● **Assigned task**: Continue the blog post below that recommends Adrian LeBlanc's writing, starting right after its last sentence.

● **Text segment**:

Sunday, December 15, 2013

fuck that killer martinis shit, read Adrian LeBlanc instead

Because she's a far better writer (which isn't saying anything -- but she is, she's marvelous. Killer Martinis is awful) and she admits she's a middle-class white girl writing about poor people, and because she's not lying, the work is better. With no hyperbole, Random Family (and The Spirit Catches You and You Fall Down, that's how highly I rate it) isn't just one of the best-reported books I've ever read, and it isn't just one of the best-written books about the poor, it's one of the best-written modern books, period. It makes Executioner's Song look like a sick parrot.

-- Or if you're allergic to reading anything over a year old, read Men We Reaped, which was fucking stunning, and no lie, even better than Random Family because while LeBlanc worked her way inside, Jesmyn Ward was born there -- it's like the difference between an embedded war correspondent and a war refugee.


"The Price of Parsimony: NYT, 2004"

A while after my experience in C-Town, Lolli's stepfather received a $70,000 check after winning a lawsuit and burned through the money in a matter of months. By then, however, this sort of abandon made perfect sense. Holding onto the money placed him in physical danger; he'd also have to field an endless litany of heartbreaking requests from family and friends. Putting it in the bank wasn't practical, because he might lose his disability benefits if the government knew of his assets; for the same reason, he couldn't invest the money legally, which left him especially vulnerable to scams. The smartest thing was to treat it like the windfall that it was -- like hitting the lottery.

● **The data**:

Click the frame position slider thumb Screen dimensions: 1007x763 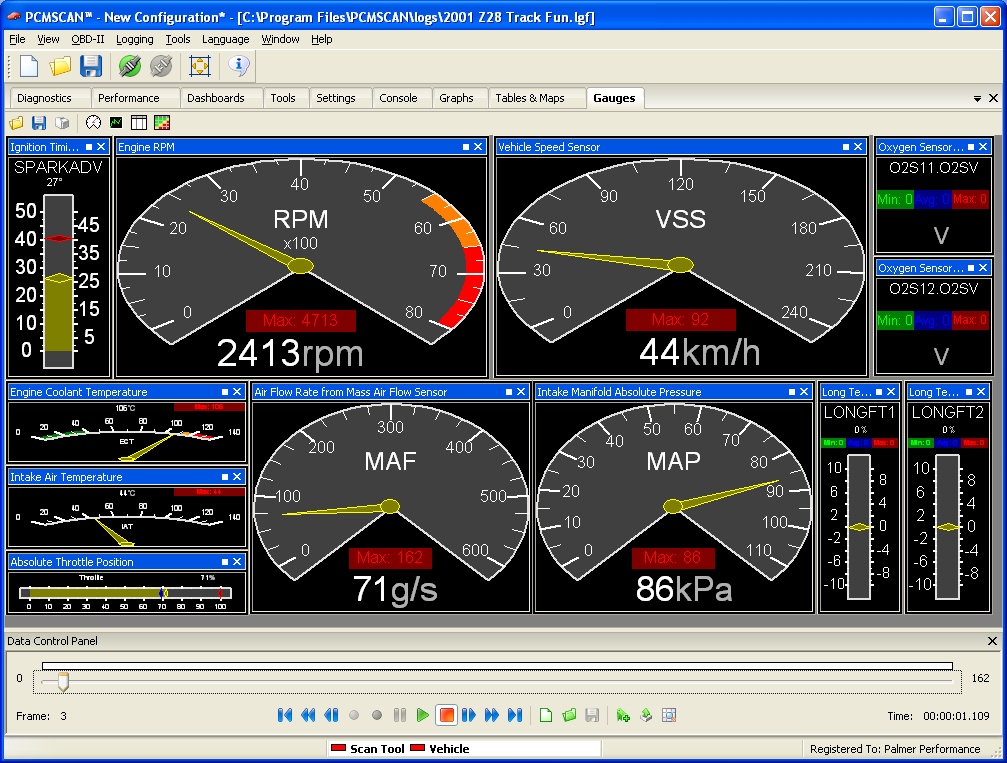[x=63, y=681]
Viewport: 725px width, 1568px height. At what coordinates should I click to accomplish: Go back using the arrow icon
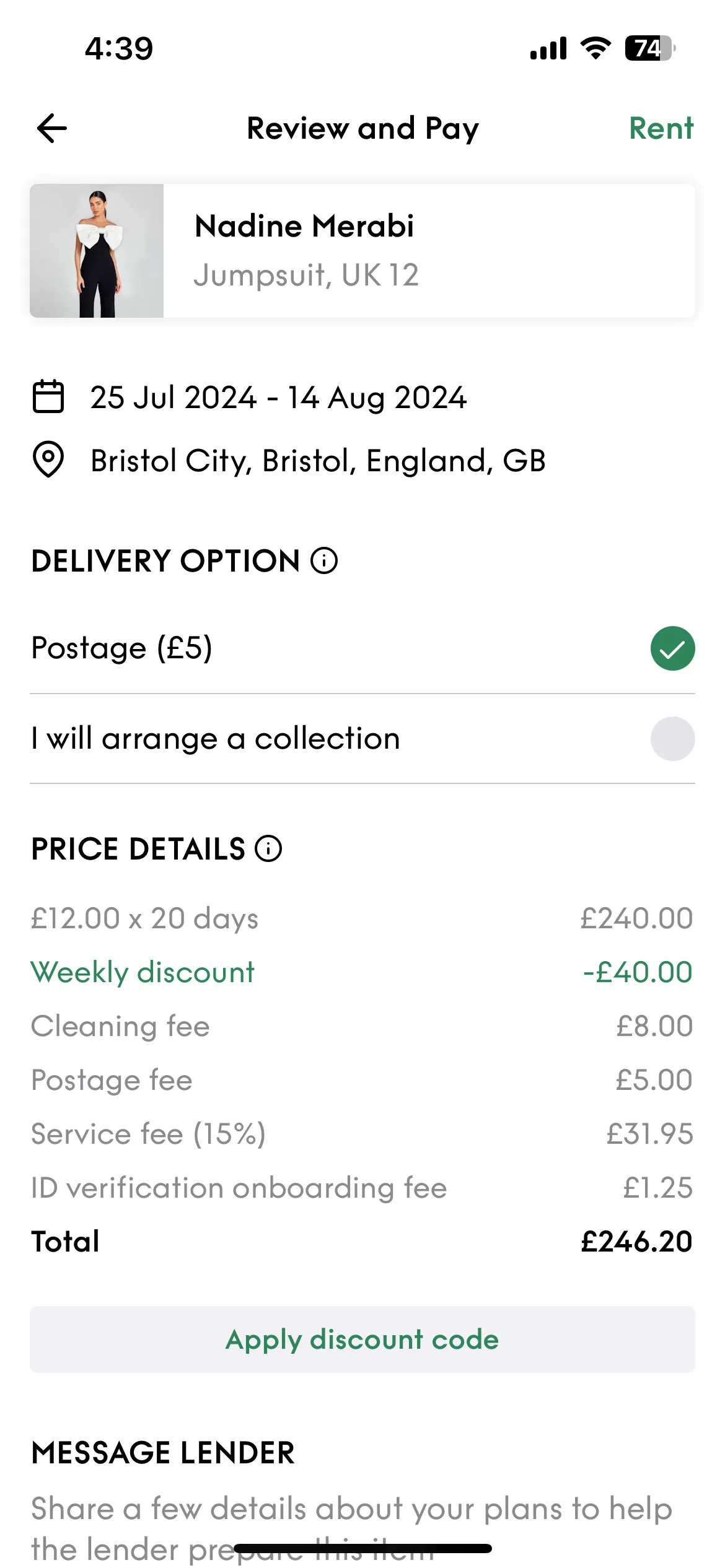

● **Response box**:
I gushed over the sight of that stunning check -- $70,000! He gave everyone Christmas gifts and bought furniture. He proudly repaid his brother twice over for a $10,000 overdue debt and covered the costs of his girlfriend's sister's funeral in style. When he offered to buy me a leather coat, I declined, but I knew I wanted one. I happily accompanied him on cab rides to buy takeout: he didn't have to struggle down the street with his cane, and I was as glad for the change of pace. Only once did I caution him, on New Year's, after he handed a livery cabdriver $20 for a $5 trip. But when he said, ''It makes me feel like a man,'' I understood. By that point in his life, he'd given up hoping for a different future. I'd given up believing in a different future for him, too. 


Whenever I was downtown, which was less and less, I felt that life was elsewhere. Uptown, I was learning to surrender to the slower rhythms of my subjects' days. Ordinary acts absorbed me utterly. Even the most mundane things -- children playing, a trip to the grocery store, watching an old dog sleeping -- gave me a sense of discovery. After all, I was supposed to spend hours hanging out, observing. I started to crave the street. On the best days, I was keenly aware of the sensory environment but unaware of myself. I knew I was in precisely the right place, at the right time. Doing my work meant remaining still.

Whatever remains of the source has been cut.